▶ **Your instructions**
Copy out the entries exactly, from the first line to the last.

Dataset entries

__________________________________________________

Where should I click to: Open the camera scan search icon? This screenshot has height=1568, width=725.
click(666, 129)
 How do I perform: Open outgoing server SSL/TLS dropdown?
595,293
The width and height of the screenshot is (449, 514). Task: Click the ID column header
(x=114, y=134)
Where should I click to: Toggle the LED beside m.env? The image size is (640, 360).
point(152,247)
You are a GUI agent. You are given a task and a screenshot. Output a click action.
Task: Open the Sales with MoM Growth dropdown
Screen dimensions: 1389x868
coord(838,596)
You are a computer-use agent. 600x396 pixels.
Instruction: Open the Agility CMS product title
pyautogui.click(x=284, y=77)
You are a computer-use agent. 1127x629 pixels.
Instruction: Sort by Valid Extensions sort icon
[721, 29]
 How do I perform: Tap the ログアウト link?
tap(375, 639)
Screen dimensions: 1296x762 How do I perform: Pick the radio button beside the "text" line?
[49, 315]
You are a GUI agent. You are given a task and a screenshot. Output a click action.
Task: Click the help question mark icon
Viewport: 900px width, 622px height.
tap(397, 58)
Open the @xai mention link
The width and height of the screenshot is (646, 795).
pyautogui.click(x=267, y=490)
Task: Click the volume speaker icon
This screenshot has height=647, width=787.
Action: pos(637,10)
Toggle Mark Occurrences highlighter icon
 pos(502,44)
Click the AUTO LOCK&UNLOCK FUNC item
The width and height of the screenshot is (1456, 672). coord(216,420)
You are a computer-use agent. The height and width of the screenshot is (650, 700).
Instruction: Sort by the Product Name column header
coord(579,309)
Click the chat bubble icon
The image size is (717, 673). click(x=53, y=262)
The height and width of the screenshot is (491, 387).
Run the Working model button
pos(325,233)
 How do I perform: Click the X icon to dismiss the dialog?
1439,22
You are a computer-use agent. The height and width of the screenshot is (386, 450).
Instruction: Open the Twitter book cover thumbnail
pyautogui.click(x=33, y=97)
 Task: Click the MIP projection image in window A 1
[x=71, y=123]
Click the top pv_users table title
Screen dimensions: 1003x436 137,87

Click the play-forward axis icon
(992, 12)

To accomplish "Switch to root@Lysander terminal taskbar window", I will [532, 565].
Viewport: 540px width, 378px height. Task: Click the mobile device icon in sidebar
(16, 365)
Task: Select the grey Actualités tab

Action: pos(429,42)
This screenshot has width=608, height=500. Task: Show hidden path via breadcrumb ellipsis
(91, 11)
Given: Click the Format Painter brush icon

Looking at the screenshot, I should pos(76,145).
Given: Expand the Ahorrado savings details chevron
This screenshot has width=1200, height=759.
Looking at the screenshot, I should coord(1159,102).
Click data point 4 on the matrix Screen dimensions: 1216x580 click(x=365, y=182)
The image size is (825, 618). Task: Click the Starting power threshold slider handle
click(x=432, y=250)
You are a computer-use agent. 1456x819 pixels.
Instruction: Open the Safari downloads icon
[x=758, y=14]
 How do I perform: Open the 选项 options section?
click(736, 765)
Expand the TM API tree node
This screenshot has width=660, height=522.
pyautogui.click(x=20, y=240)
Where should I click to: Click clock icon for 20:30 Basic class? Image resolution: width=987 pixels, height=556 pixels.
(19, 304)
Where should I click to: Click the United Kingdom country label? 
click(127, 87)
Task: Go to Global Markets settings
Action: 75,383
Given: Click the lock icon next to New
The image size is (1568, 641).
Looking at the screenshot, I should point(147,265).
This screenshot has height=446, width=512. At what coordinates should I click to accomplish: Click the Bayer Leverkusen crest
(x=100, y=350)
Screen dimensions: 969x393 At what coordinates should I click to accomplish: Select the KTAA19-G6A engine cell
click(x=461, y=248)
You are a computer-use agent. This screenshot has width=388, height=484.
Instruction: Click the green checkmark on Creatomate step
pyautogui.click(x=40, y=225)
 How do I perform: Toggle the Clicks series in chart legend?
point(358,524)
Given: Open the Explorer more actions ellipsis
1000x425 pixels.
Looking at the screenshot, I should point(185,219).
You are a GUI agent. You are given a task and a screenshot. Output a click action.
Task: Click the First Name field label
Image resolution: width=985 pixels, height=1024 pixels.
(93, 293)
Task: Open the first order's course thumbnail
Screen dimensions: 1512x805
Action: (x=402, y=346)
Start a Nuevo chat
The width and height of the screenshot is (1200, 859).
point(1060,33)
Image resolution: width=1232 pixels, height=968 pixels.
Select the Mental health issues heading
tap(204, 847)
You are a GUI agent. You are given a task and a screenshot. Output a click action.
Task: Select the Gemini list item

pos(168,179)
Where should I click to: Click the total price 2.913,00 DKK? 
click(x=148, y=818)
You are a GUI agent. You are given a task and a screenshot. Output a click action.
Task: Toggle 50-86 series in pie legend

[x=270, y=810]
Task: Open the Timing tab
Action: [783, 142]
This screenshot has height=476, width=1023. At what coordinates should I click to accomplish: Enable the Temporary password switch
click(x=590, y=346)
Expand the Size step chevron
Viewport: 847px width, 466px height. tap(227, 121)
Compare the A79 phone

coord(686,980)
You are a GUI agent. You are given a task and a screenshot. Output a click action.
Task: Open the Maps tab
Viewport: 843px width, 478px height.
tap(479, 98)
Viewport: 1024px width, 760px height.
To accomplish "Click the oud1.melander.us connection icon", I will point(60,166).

__________________________________________________

▶ **Output for this exercise**
Where should I click to: Open the camera scan search icon? This screenshot has height=1568, width=725.
click(666, 129)
 How do I perform: Open outgoing server SSL/TLS dropdown?
595,293
The width and height of the screenshot is (449, 514). Task: Click the ID column header
(x=114, y=134)
Where should I click to: Toggle the LED beside m.env? The image size is (640, 360).
point(152,247)
You are a GUI agent. You are given a task and a screenshot. Output a click action.
Task: Open the Sales with MoM Growth dropdown
Screen dimensions: 1389x868
coord(838,596)
You are a computer-use agent. 600x396 pixels.
Instruction: Open the Agility CMS product title
pyautogui.click(x=284, y=77)
You are a computer-use agent. 1127x629 pixels.
Instruction: Sort by Valid Extensions sort icon
[721, 29]
 How do I perform: Tap the ログアウト link?
tap(375, 639)
Screen dimensions: 1296x762 How do I perform: Pick the radio button beside the "text" line?
[49, 315]
You are a GUI agent. You are given a task and a screenshot. Output a click action.
Task: Click the help question mark icon
Viewport: 900px width, 622px height.
tap(397, 58)
Open the @xai mention link
The width and height of the screenshot is (646, 795).
pyautogui.click(x=267, y=490)
Task: Click the volume speaker icon
This screenshot has height=647, width=787.
Action: pos(637,10)
Toggle Mark Occurrences highlighter icon
 pos(502,44)
Click the AUTO LOCK&UNLOCK FUNC item
The width and height of the screenshot is (1456, 672). coord(216,420)
You are a computer-use agent. The height and width of the screenshot is (650, 700).
Instruction: Sort by the Product Name column header
coord(579,309)
Click the chat bubble icon
The image size is (717, 673). click(x=53, y=262)
The height and width of the screenshot is (491, 387).
Run the Working model button
pos(325,233)
 How do I perform: Click the X icon to dismiss the dialog?
1439,22
You are a computer-use agent. The height and width of the screenshot is (386, 450).
Instruction: Open the Twitter book cover thumbnail
pyautogui.click(x=33, y=97)
 Task: Click the MIP projection image in window A 1
[x=71, y=123]
Click the top pv_users table title
Screen dimensions: 1003x436 137,87

Click the play-forward axis icon
(992, 12)

To accomplish "Switch to root@Lysander terminal taskbar window", I will [532, 565].
Viewport: 540px width, 378px height. Task: Click the mobile device icon in sidebar
(16, 365)
Task: Select the grey Actualités tab

Action: pos(429,42)
This screenshot has width=608, height=500. Task: Show hidden path via breadcrumb ellipsis
(91, 11)
Given: Click the Format Painter brush icon

Looking at the screenshot, I should pos(76,145).
Given: Expand the Ahorrado savings details chevron
This screenshot has width=1200, height=759.
Looking at the screenshot, I should coord(1159,102).
Click data point 4 on the matrix Screen dimensions: 1216x580 click(x=365, y=182)
The image size is (825, 618). Task: Click the Starting power threshold slider handle
click(x=432, y=250)
You are a computer-use agent. 1456x819 pixels.
Instruction: Open the Safari downloads icon
[x=758, y=14]
 How do I perform: Open the 选项 options section?
click(736, 765)
Expand the TM API tree node
This screenshot has width=660, height=522.
pyautogui.click(x=20, y=240)
Where should I click to: Click clock icon for 20:30 Basic class? Image resolution: width=987 pixels, height=556 pixels.
(19, 304)
Where should I click to: Click the United Kingdom country label? 
click(127, 87)
Task: Go to Global Markets settings
Action: 75,383
Given: Click the lock icon next to New
The image size is (1568, 641).
Looking at the screenshot, I should point(147,265).
This screenshot has height=446, width=512. At what coordinates should I click to accomplish: Click the Bayer Leverkusen crest
(x=100, y=350)
Screen dimensions: 969x393 At what coordinates should I click to accomplish: Select the KTAA19-G6A engine cell
click(x=461, y=248)
You are a computer-use agent. This screenshot has width=388, height=484.
Instruction: Click the green checkmark on Creatomate step
pyautogui.click(x=40, y=225)
 How do I perform: Toggle the Clicks series in chart legend?
point(358,524)
Given: Open the Explorer more actions ellipsis
1000x425 pixels.
Looking at the screenshot, I should point(185,219).
You are a GUI agent. You are given a task and a screenshot. Output a click action.
Task: Click the First Name field label
Image resolution: width=985 pixels, height=1024 pixels.
(93, 293)
Task: Open the first order's course thumbnail
Screen dimensions: 1512x805
Action: (x=402, y=346)
Start a Nuevo chat
The width and height of the screenshot is (1200, 859).
point(1060,33)
Image resolution: width=1232 pixels, height=968 pixels.
Select the Mental health issues heading
tap(204, 847)
You are a GUI agent. You are given a task and a screenshot. Output a click action.
Task: Select the Gemini list item

pos(168,179)
Where should I click to: Click the total price 2.913,00 DKK? 
click(x=148, y=818)
You are a GUI agent. You are given a task and a screenshot. Output a click action.
Task: Toggle 50-86 series in pie legend

[x=270, y=810]
Task: Open the Timing tab
Action: [783, 142]
This screenshot has height=476, width=1023. At what coordinates should I click to accomplish: Enable the Temporary password switch
click(x=590, y=346)
Expand the Size step chevron
Viewport: 847px width, 466px height. tap(227, 121)
Compare the A79 phone

coord(686,980)
You are a GUI agent. You are given a task and a screenshot. Output a click action.
Task: Open the Maps tab
Viewport: 843px width, 478px height.
tap(479, 98)
Viewport: 1024px width, 760px height.
To accomplish "Click the oud1.melander.us connection icon", I will point(60,166).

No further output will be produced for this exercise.